• _What you will do_:
Omit the pictures and return every entry exactly as written.

Stored records

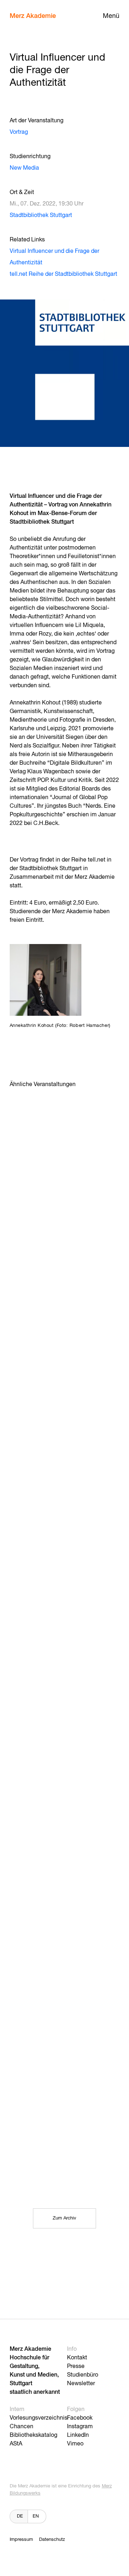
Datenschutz (52, 2539)
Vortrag (19, 132)
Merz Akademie (33, 16)
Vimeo (75, 2444)
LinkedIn (78, 2435)
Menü (111, 16)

• _Solution_:
Datenschutz (52, 2539)
Vortrag (19, 132)
Merz Akademie (33, 16)
Vimeo (75, 2444)
LinkedIn (78, 2435)
Menü (111, 16)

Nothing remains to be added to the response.